If you were strolling through Balboa Park on a recent Saturday afternoon and stumbled upon a squadron of teenagers in jerseys, wielding foam-covered sticks and shields in what looked like organized medieval combat — no, you weren't hallucinating. And no, the city hasn't finally lost it entirely.
Apparently, organized foam weapon battle leagues are alive and well in San Francisco's public parks, and we're kind of here for it.
The exact flavor of combat sport remains up for debate. One local suggested it might be the Society for Creative Anachronism, a nationwide medieval reenactment group. Another thought it could be Jugger — a legitimate competitive sport with international leagues that blends elements of rugby and sword fighting (minus the actual bodily harm). Still others pointed to organized medieval battle LARPing groups known to meet in parks around the city, including McLaren Park. As one amused San Franciscan put it: "I like how there's currently four replies with three distinct different answers."

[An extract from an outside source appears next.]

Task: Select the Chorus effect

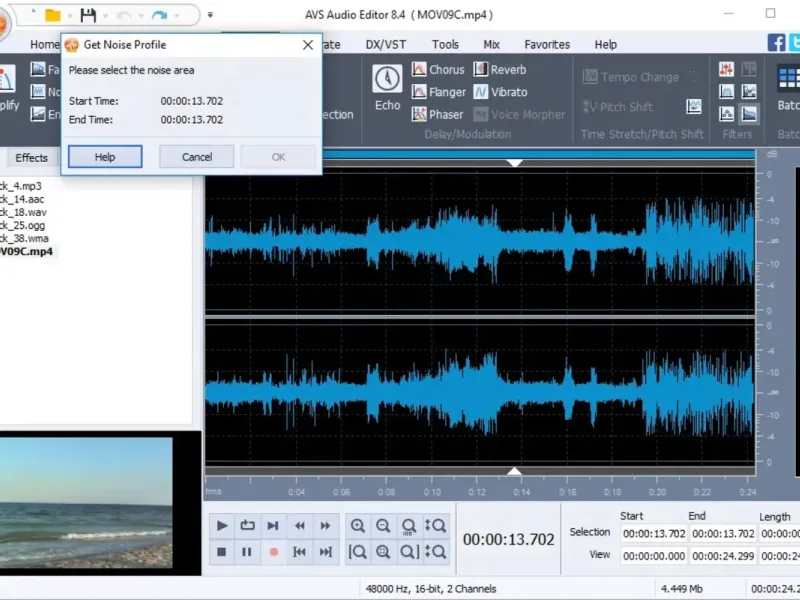Action: 438,70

Here's the thing: whatever it is, this is the kind of thing we should be celebrating. Teenagers outside. In a park. Organized. Exercising. No screens, no vandalism, no taxpayer dollars being burned on some bureaucratic "youth engagement initiative" that produces nothing but a PDF report.

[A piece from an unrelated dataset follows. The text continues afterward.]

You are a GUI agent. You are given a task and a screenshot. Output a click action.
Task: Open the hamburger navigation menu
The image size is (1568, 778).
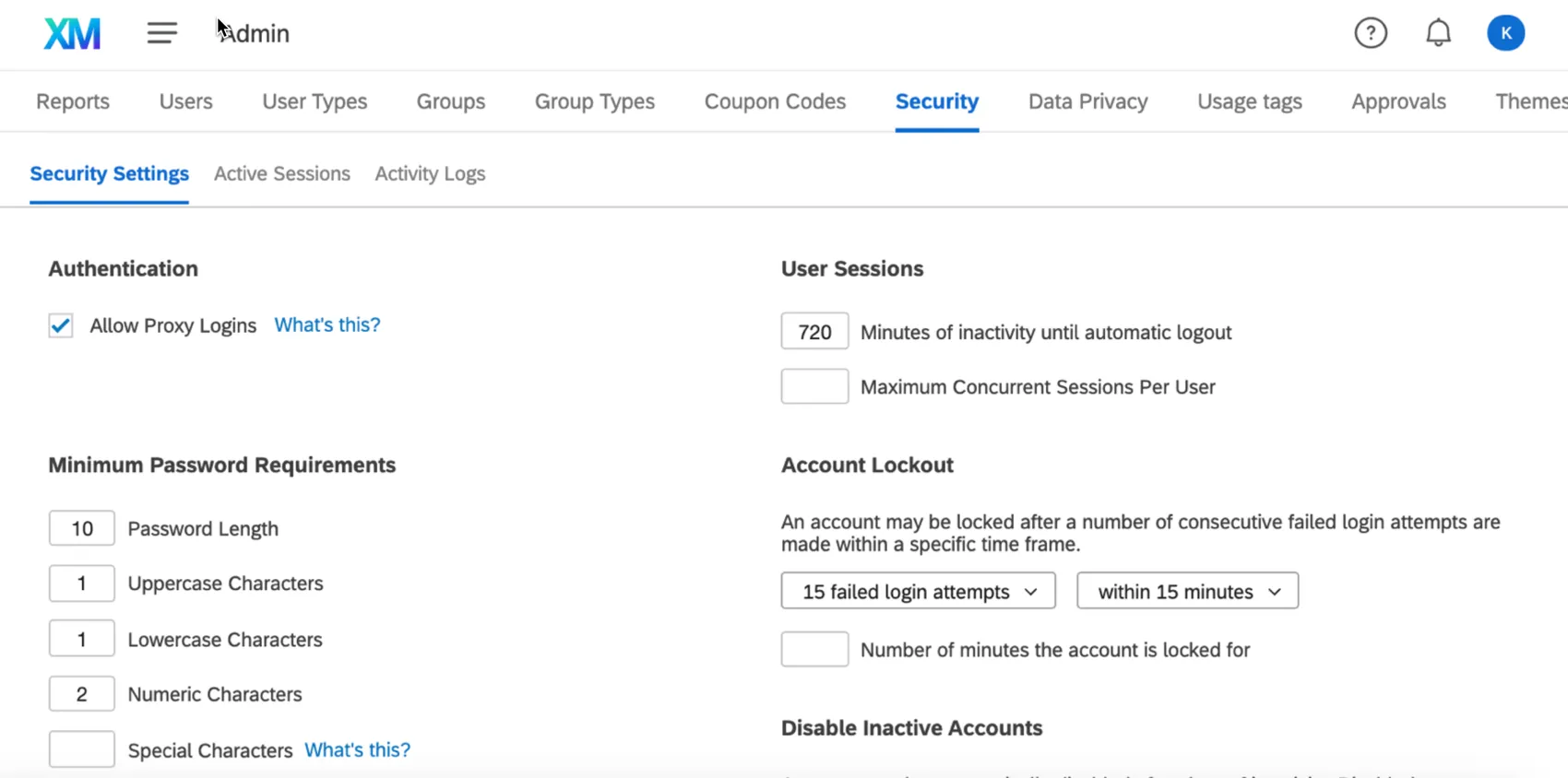click(x=161, y=33)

This is community happening organically — kids self-organizing, showing up with equipment, running structured practice sessions, and blowing off steam in the most harmless way imaginable. It costs the city precisely zero dollars. No permits needed, no supervisors required, no consultants billing $300 an hour to study whether foam swords are equitable.
In a city that spends billions trying to engineer social outcomes, it's worth noting that a bunch of kids with pool-noodle weapons figured out community engagement on their own, for free, on a Saturday afternoon.
San Francisco could use a lot more of this energy — and a lot less of whatever comes out of City Hall.